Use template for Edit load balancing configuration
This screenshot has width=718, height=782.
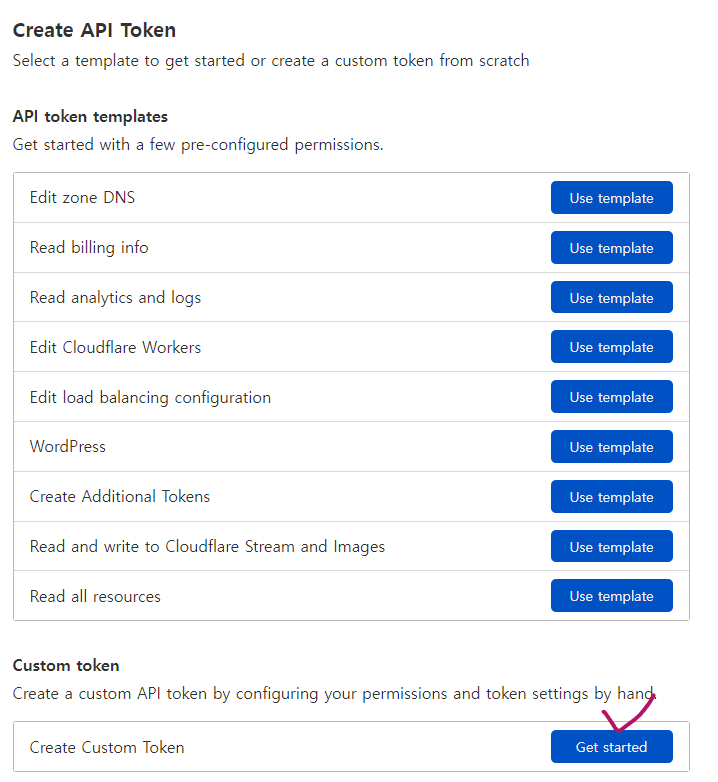[611, 397]
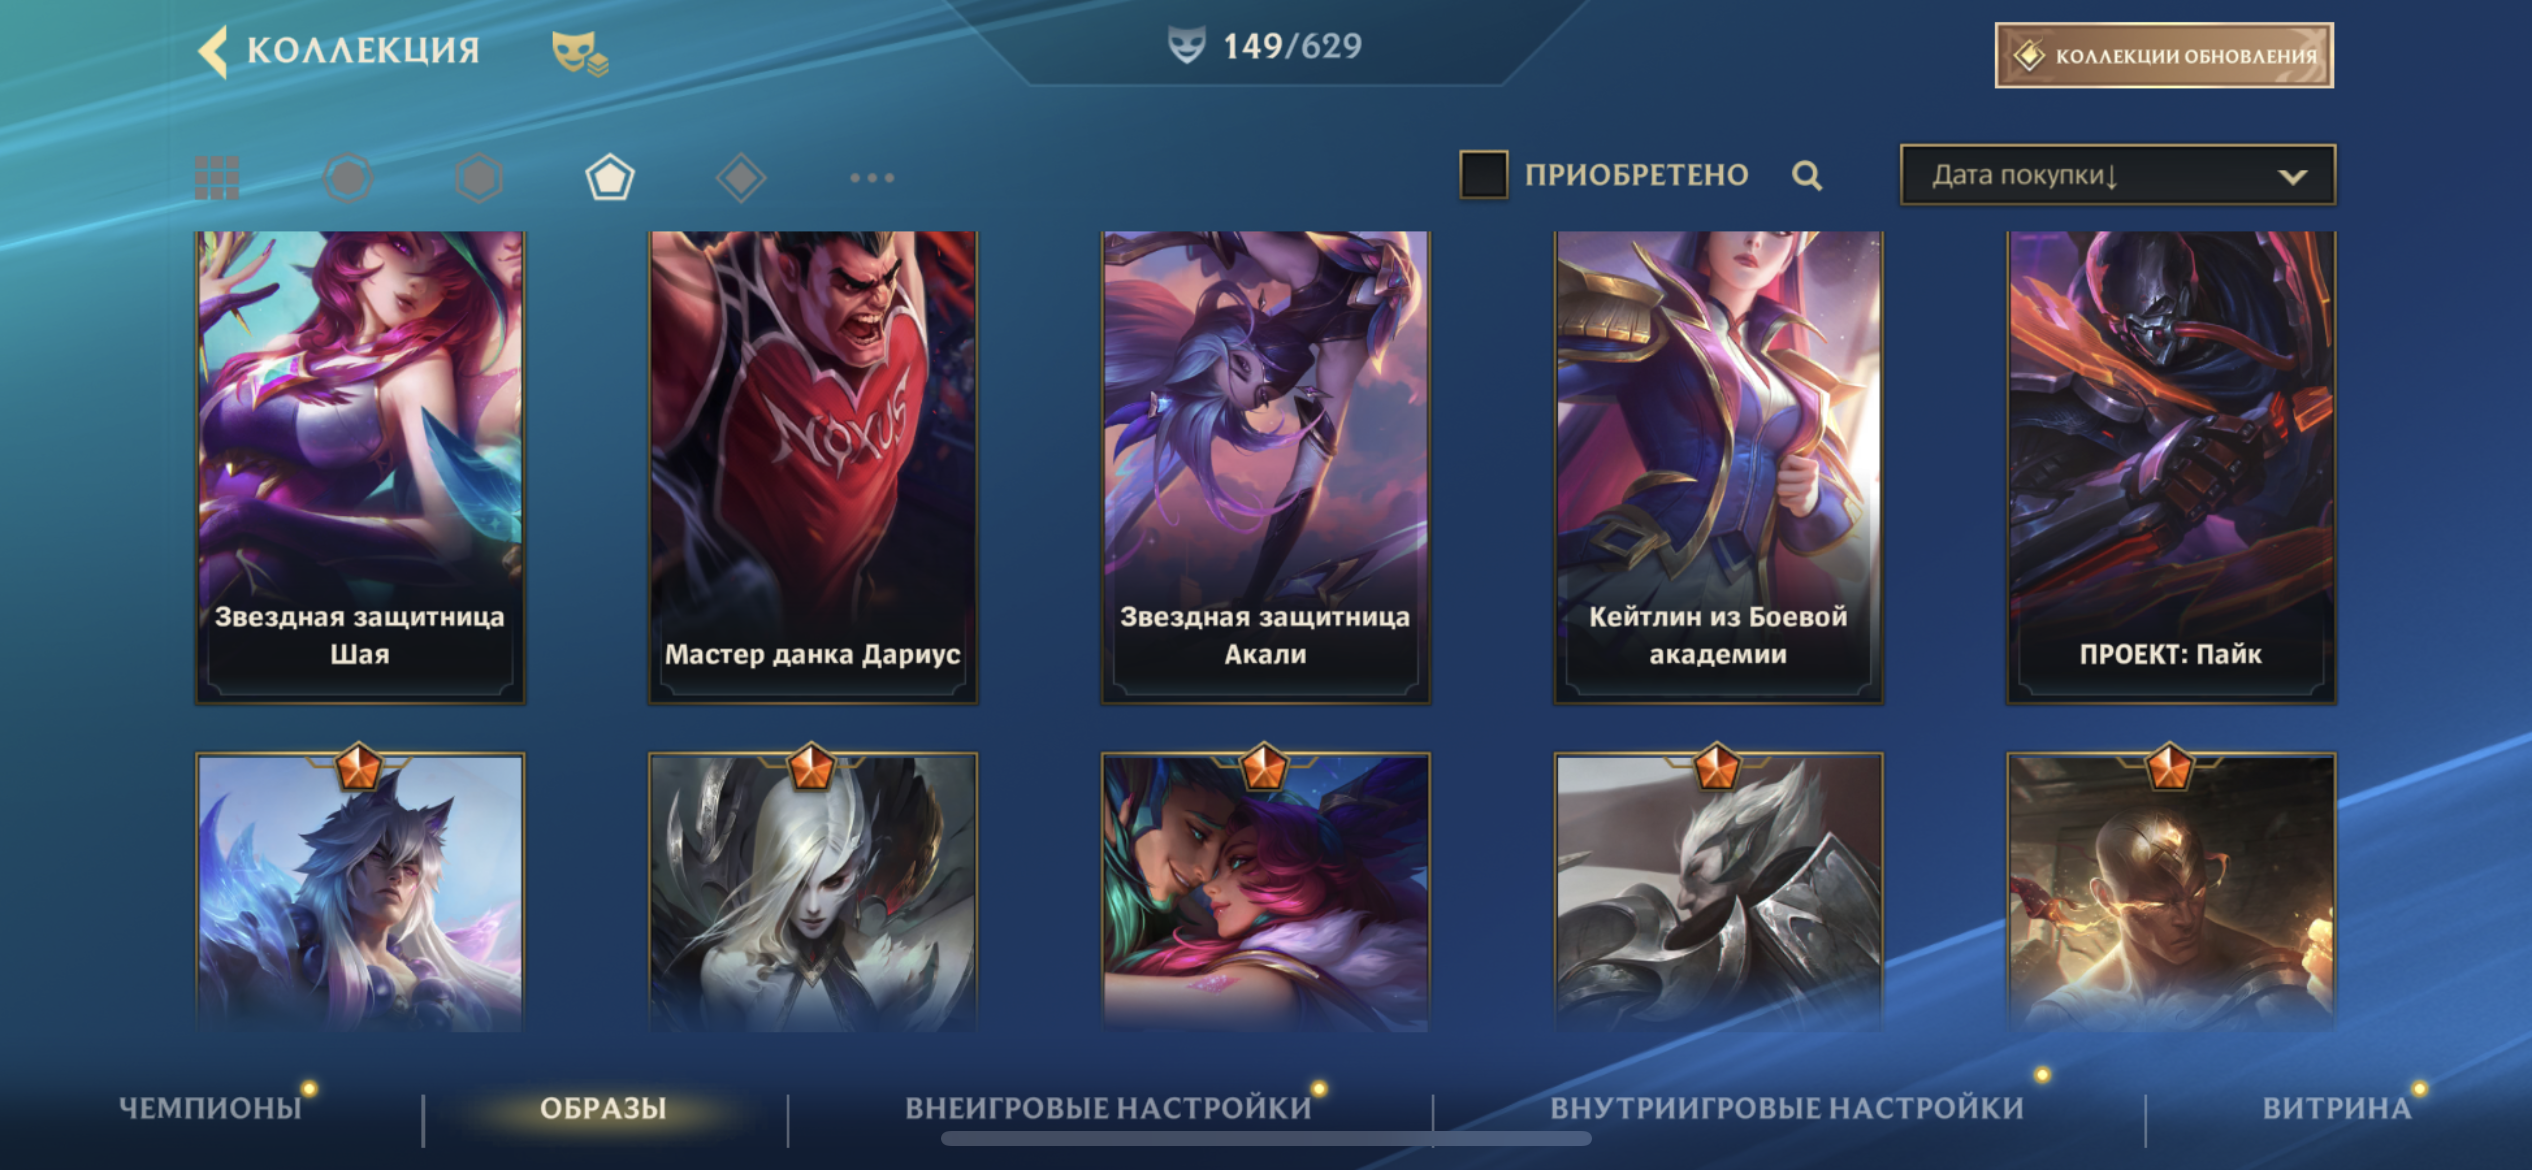Open the Мастер данка Дариус skin card

(x=813, y=467)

****************************************

→ Problem description:
Apart from the images, reproduce the listing exactly as it appears.

→ Answer for this exercise:
Use template for Edit load balancing configuration
This screenshot has width=718, height=782.
[611, 397]
Open the Мастер данка Дариус skin card

(x=813, y=467)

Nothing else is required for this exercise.